(MATERIAL SUPPLIED Opens)
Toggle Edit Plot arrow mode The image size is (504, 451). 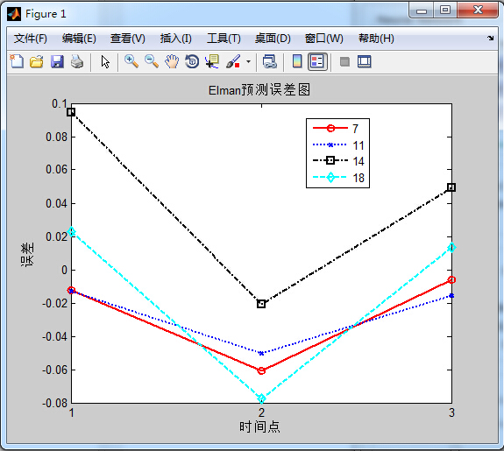(105, 61)
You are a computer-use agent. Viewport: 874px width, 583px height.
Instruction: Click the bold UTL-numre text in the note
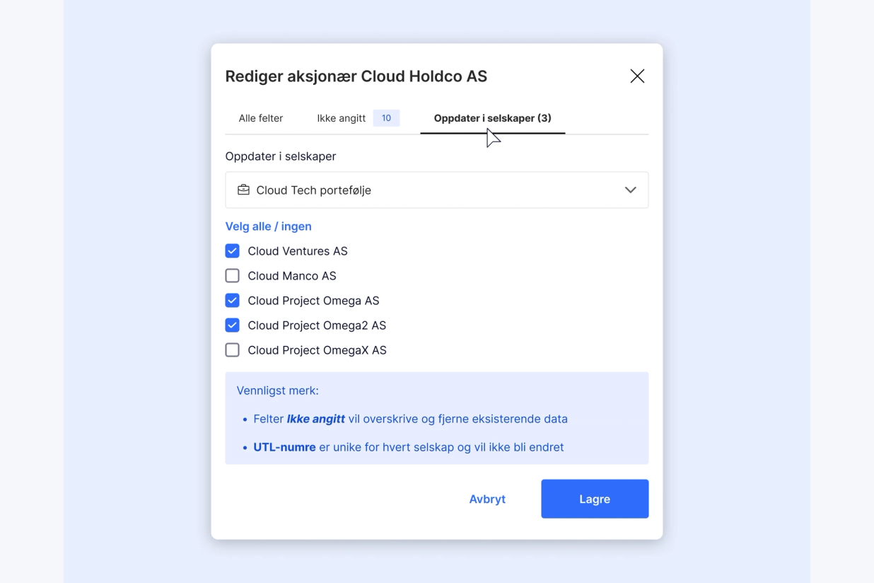(x=284, y=447)
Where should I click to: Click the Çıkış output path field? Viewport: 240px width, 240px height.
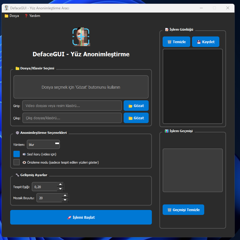point(72,118)
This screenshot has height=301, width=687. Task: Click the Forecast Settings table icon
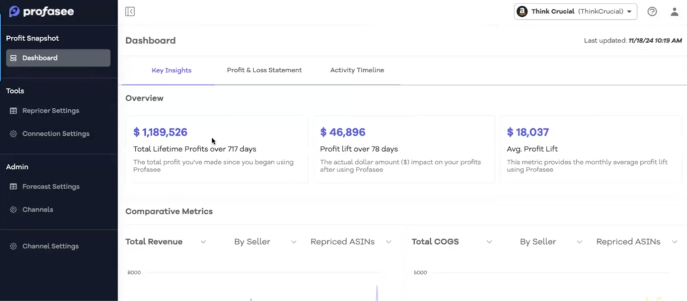coord(13,187)
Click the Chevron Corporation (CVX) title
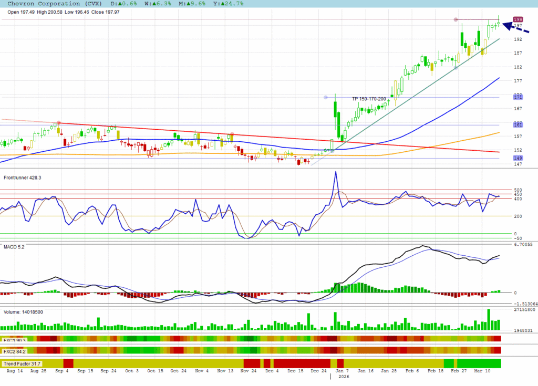The width and height of the screenshot is (538, 386). [x=51, y=4]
(MATERIAL SUPPLIED Closes)
Leave out the pictures, and please output only the lines from the line that contains "Where should I" through the end of the data, both ends included.

Where should I click to: Click the Çıkış output path field? Viewport: 240px width, 240px height.
point(72,118)
This screenshot has height=301, width=687. Task: Click the Forecast Settings table icon
coord(13,187)
Click the Chevron Corporation (CVX) title
The width and height of the screenshot is (538, 386). [x=51, y=4]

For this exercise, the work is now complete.